### Document source
« Ce n’est pas la peine de mettre en place du soutien, on a mis tout le monde en chômage partiel ». Voilà un propos qui semble frappé au coin du bon sens. Il y a le travail et il y a le chômage, le dedans et le dehors, l’espace-temps de l’entreprise et celui de la maison, l’équilibre « vie pro – vie perso »… Les catégories habituelles produisent des réponses habituelles. C’est normal, notre cerveau routinise nos prises de décision pour être prêt à faire face à l’aléa.
Parlons-en, tiens. Et si nous étions dans l’aléa, pourrions-nous nous demander avec malice ? Quelque chose d’un peu inhabituel impliquant de se questionner sur les formes ordinaires de la prise de décision. Nous vivons notre première crise sanitaire mondiale et chacun essaye de faire ce qu’il peut pour passer cette parenthèse sidérante... Entre le déni et le surengagement pour ceux qui travaillent, l’ennui anxieux ou le sentiment de vacances forcées pour les autres, la créativité joyeuse pour les quelques derniers qui écrivent sur les réseaux sociaux. Chacun s’adapte comme il peut.
Les formes de soutien s’organisent, les nouveaux « rituels » se mettent en place, on maintient les « one to one », on organise des cafés virtuels, le télétravail et la digitalisation des relations font un bon de géant. Pour ceux qui travaillent encore.
Ceux qui sont dans la zone de gris du chômage partiel risquent d’être les grands oubliés de la période de confinement. Ils sont au chômage, donc on ne les sollicite pas, le droit nous l’interdit, enfin, on le croit. Le contrat de travail est suspendu… Le risque majeur est que les liens sociaux le soient aussi.
Or il faudra bien repartir, relancer l’activité, recréer du lien physique et social après un si long éloignement qui déréalise les relations. Tous ce qui aura été laissé en jachère risque de coûter cher lors de la reprise. Sentiment d’abandon, isolement, syndrome de stress post-traumatique, impression de ne pas compter finalement, pour son entreprise, son manager, ses collègues… Alors que tous nos diagnostics pointent l’importance de l’équipe comme facteur de protection au travail.
Il nous semble donc nécessaire d’inventer les formes de soutien pour tous dans cette période, quitte à tordre les pratiques, le droit, à flirter avec le gris au nom de principes supérieurs de notre humanité commune, de notre besoin de lien, de l’impérieuse nécessité de maintenir les collectifs de travail en état et les individus en bonne santé psychique. C’est un enjeu de santé publique autant que de saine anticipation économique et managériale.
######
### Données fournies
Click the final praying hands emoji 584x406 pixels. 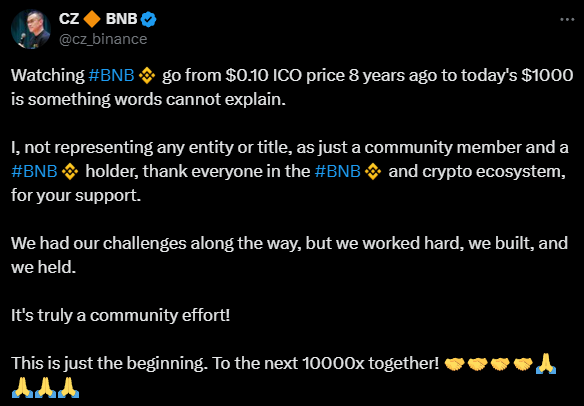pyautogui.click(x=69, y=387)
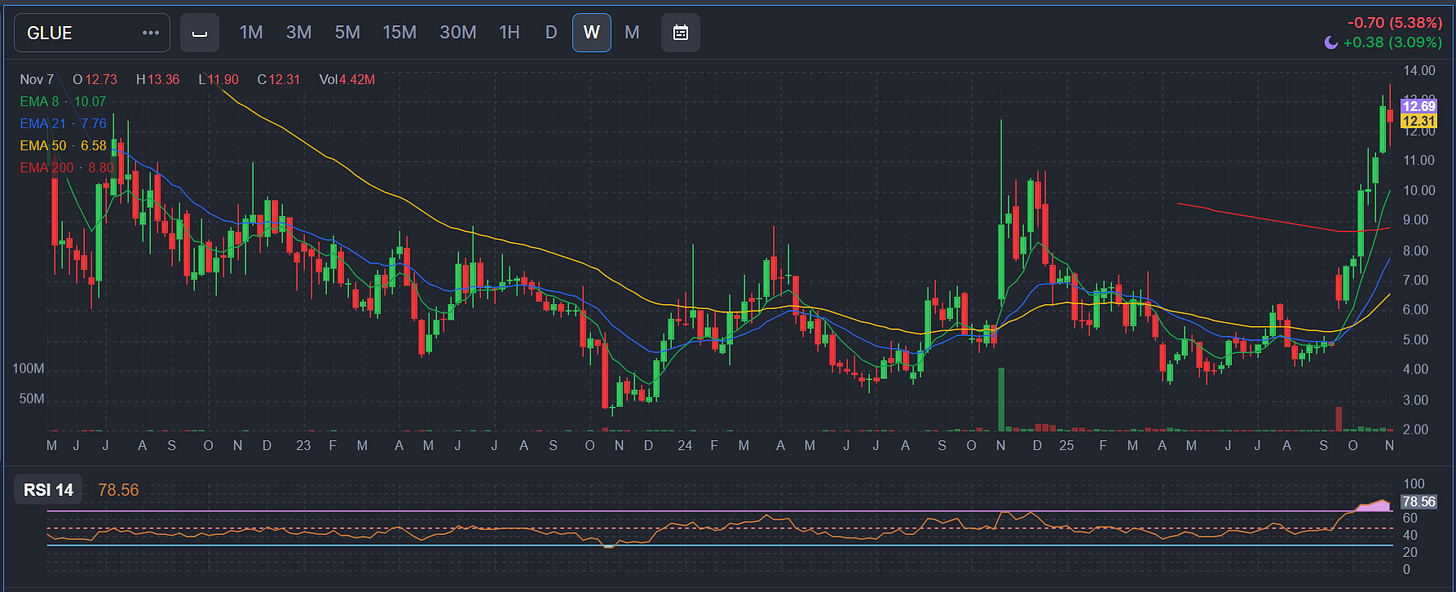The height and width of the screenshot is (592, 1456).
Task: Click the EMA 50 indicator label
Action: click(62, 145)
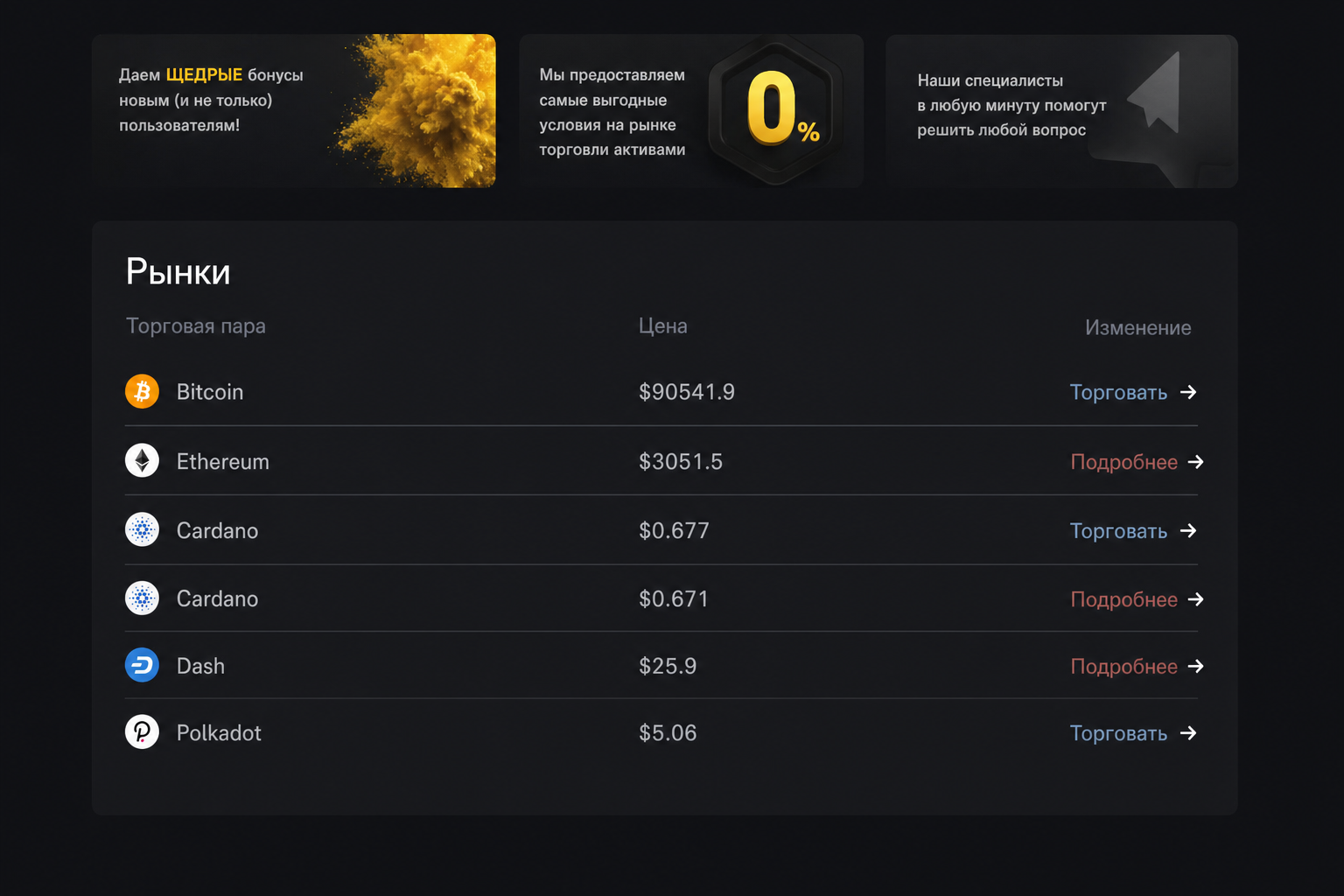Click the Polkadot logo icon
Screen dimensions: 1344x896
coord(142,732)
######
### Données fournies
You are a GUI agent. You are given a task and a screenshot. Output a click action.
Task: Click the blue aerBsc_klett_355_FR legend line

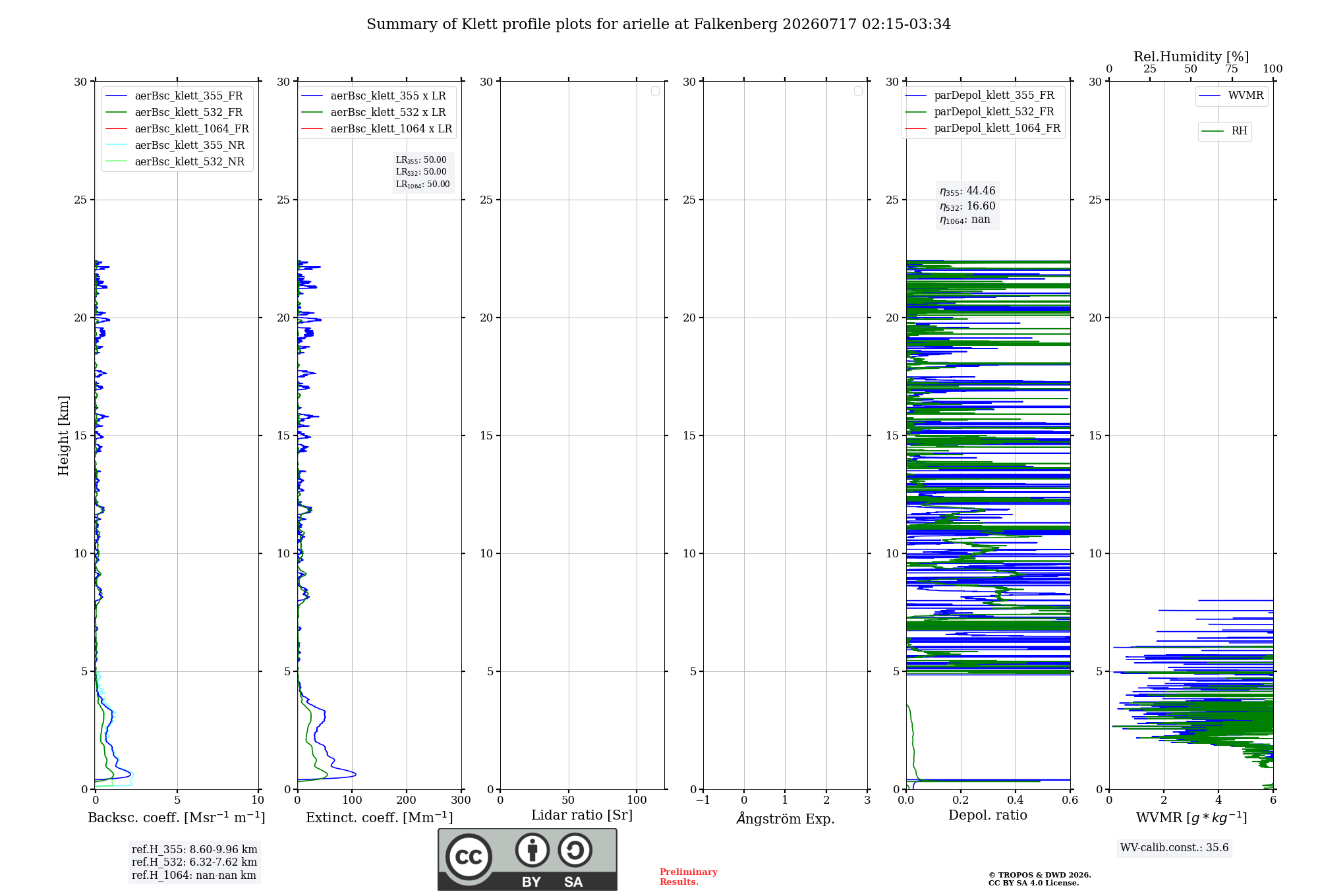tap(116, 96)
######
Reprenez mot pour mot, dans le document source, tout le passage qui va de « Les formes de soutien s’organisent, les » jusqu'à « qui travaillent encore. ».

Les formes de soutien s’organisent, les nouveaux « rituels » se mettent en place, on maintient les « one to one », on organise des cafés virtuels, le télétravail et la digitalisation des relations font un bon de géant. Pour ceux qui travaillent encore.